Tuesday, December 24, 2024

Elite Media

Paul Krugman decided to give up his column at the New York Times, a job he’s been doing since January 2000. (He earned it; he’ll be 72 in Feb.) In his final, very Krugman-y post, he contrasted the mood of country in 2000 and today. Then it was happy times and people trusted institutions. Today we are united in our agreement that the country is headed the wrong way, and institutions and leaders have failed us. And we’re really mad. 

All true. But I don’t quite agree with the way he framed the issue: “As I see it, we’ve had a collapse of trust in elites: The public no longer has faith that the people running things know what they’re doing, or that we can assume that they’re being honest.”

I would argue that the elites have failed us, and more depressingly, that we’ve failed ourselves. The 90s were pretty awesome. The decade started with the collapse of communism. Good governance helps us out of an early-decade recession. Democracies flourished across the world, Europe became united under the euro, and technology was ushering us into the digital, online age.
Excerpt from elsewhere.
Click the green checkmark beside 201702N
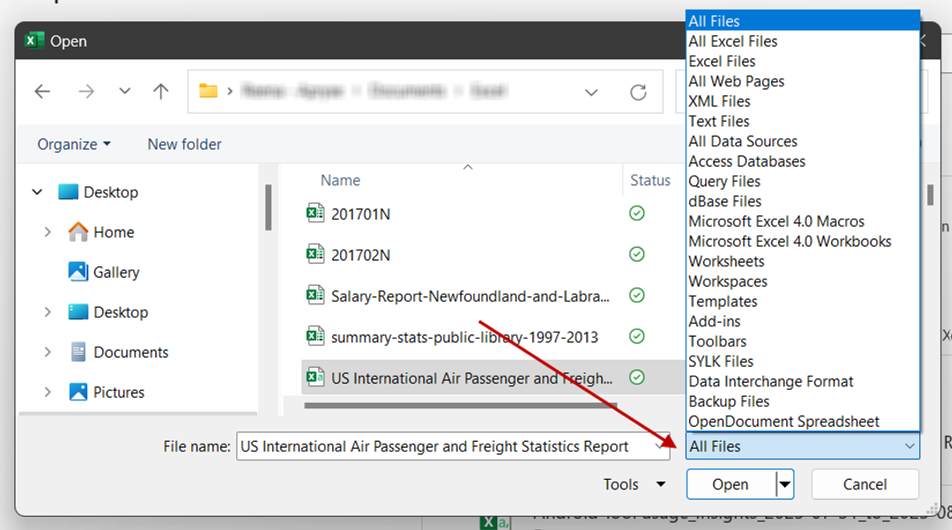The width and height of the screenshot is (952, 530). [636, 254]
Then things went to hell. The dot-com bubble burst in 2002. 9/11 shook Americans’ confidence in their safety and the world’s stability. A pretty sketchy crowd of ideologues lied us into a massively costly and bloody war. Just as it was ending, the economy suffered its worst collapse since the 1930s—thanks largely to greedy financial companies and the lax regulators in their pockets. Things improved, but more slowly than they should have. Then we had a global pandemic, followed by another financial crisis. 
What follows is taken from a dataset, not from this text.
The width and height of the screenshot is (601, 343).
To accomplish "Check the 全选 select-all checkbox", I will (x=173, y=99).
Through all of this we learned that our media was incompetent: they beat the drum for the war, failed to report on the causes that led to the 2008 financial crisis, grossly mishandled the political rise of Donald Trump and, by 2020 had so little credibility they weren’t trusted to provide accurate information about the virus killing thousands every week. 

Except for one mention of a politician —who was and unavoidable part of this narrative—I did my best to divorce those events from partisan politics. The vast majority of Americans are too incurious and too civically uneducated to investigate how elections, politicians, and public policy intersect to create the very catastrophes afflicting societies. To most Americans, the last quarter century has just been a series of unfortunate events. In this way, it must have felt like something happening to America, much as Krugman described it. 
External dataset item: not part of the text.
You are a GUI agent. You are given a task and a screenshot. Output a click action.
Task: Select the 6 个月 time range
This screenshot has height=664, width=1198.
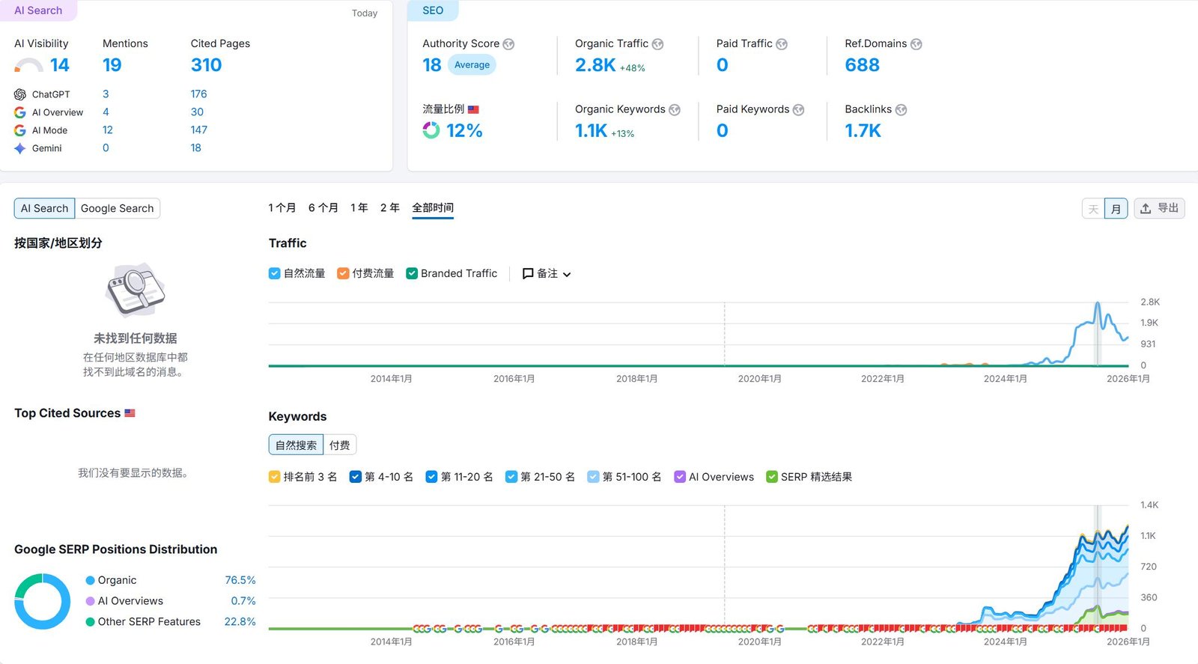pos(323,208)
So of course they’re mad. In America, the contract is that the public mostly ignores politics and politicians mostly keep the trains running on time. But all but one of those events were caused by human decisions. To say they happened to us, like a ln earthquake, lets the agents of these catastrophes off the hook. Except for the pandemic—but not excepting the response to it—those disasters were intentional choices by our leaders. We live in a democracy, and every two years Americans had an opportunity to throw the bums out. We never did, and so a hefty portion of culpability lands with us. 

The U.S. is suffering the familiar decline of decadent empires throughout history. We’ve had it so good for so long we’ve stopped being vigilant. Our leaders have gotten greedy and corrupt and we haven’t held them to account. Krugman started writing at the end of the “American Century” (its rise) and documented the first era of its decline. But it wasn’t passive—there were actors all along the way. Including, sad to say, the public who let it happen. 

(The silver lining is that a lot of counties, post-empire, are very nice. The Netherlands, Britain, Germany, and Spain had their periods of rising and falling, and they’re all doing relatively well now. The interregnum between the fall and the post-empire can be a little rough, but the story keeps on unfolding.)